Uma instrução normativa publicada pelo INSS, na última quarta-feira, mudou as regras para a contagem de tempo de contribuição antes dos 16 anos, para efeito de concessão de aposentadoria. A Previdência Social não vai mais aceitar administrativamente, ou seja, em suas agências, a atividade desempenhada entre 12 e 16 anos de idade, dificultando a obtenção do benefício por quem começou a trabalhar mais cedo. A restrição vai valer para quem tiver esse período de recolhimento computado após 1988, ano de promulgação da Constituição, que determinou 16 anos como a idade mínima para o brasileiro ingressar no mercado.

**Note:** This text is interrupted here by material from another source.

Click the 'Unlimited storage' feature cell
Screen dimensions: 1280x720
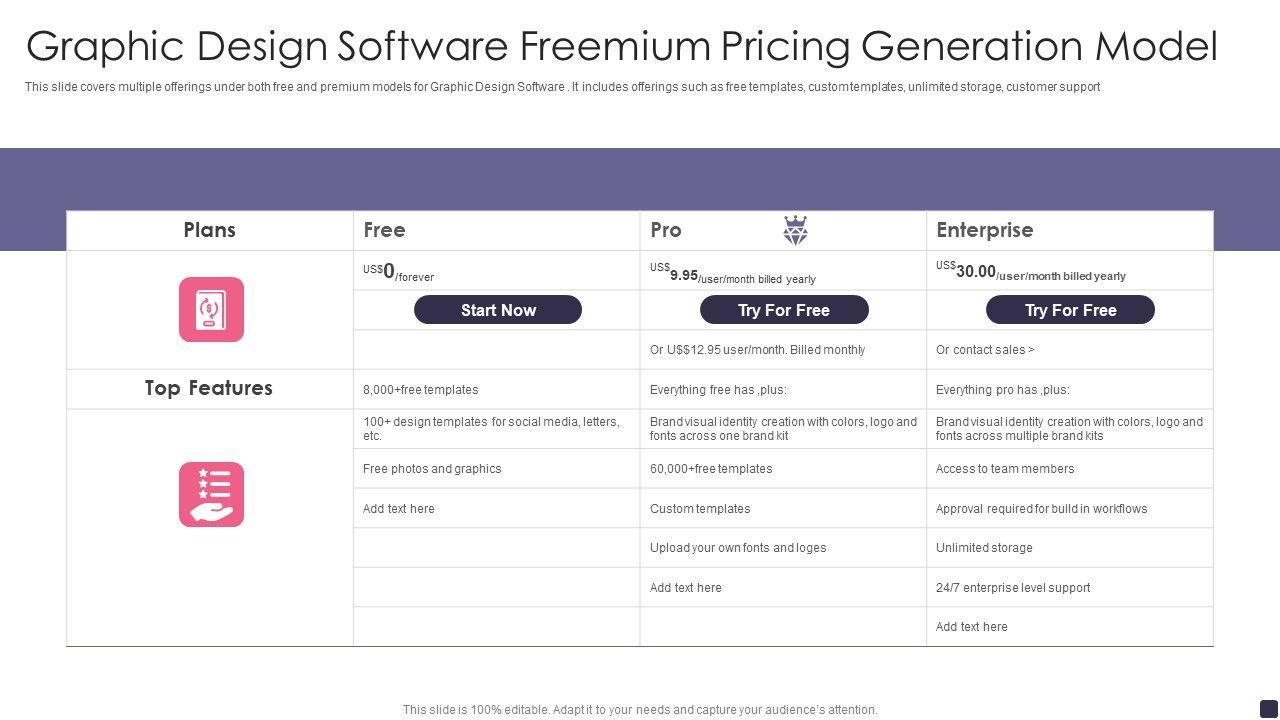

A única exceção para a nova regra será o menor aprendiz. Nesse caso, o tempo de serviço poderá ser considerado a partir dos 14 anos. Vale lembrar que, para quem trabalhou dos 12 aos 16 anos antes de 1988 terá esse tempo considerado na hora da contagem para a aposentadoria.
Se o INSS não vai mais aceitar por via administrativa o tempo de contribuição feita dos menores, a solução será recorrer à Justiça.
— É possível entrar com uma ação na Justiça Federal pedindo a contagem desse tempo. Mas é bom o segurado tentar, antes, obter o reconhecimento desse direito na agência do INSS, já que os tribunais geralmente entendem que só devem ser acionados depois que o pedido foi negado administrativamente — disse o advogado previdenciário Eurivaldo Neves Bezerra.
O próprio INSS admitiu que o reconhecimento desse tempo, a partir de agora, será feito apenas em casos de determinação judicial. O órgão informou ainda que não aceita mais administrativamente os períodos de trabalho exercidos em idades inferiores às permitidas pela legislação atualmente vigente.
Os comprovantes de que o segurado trabalhou no início da adolescência, que serviam para o INSS, poderão ser usados para mover a ação.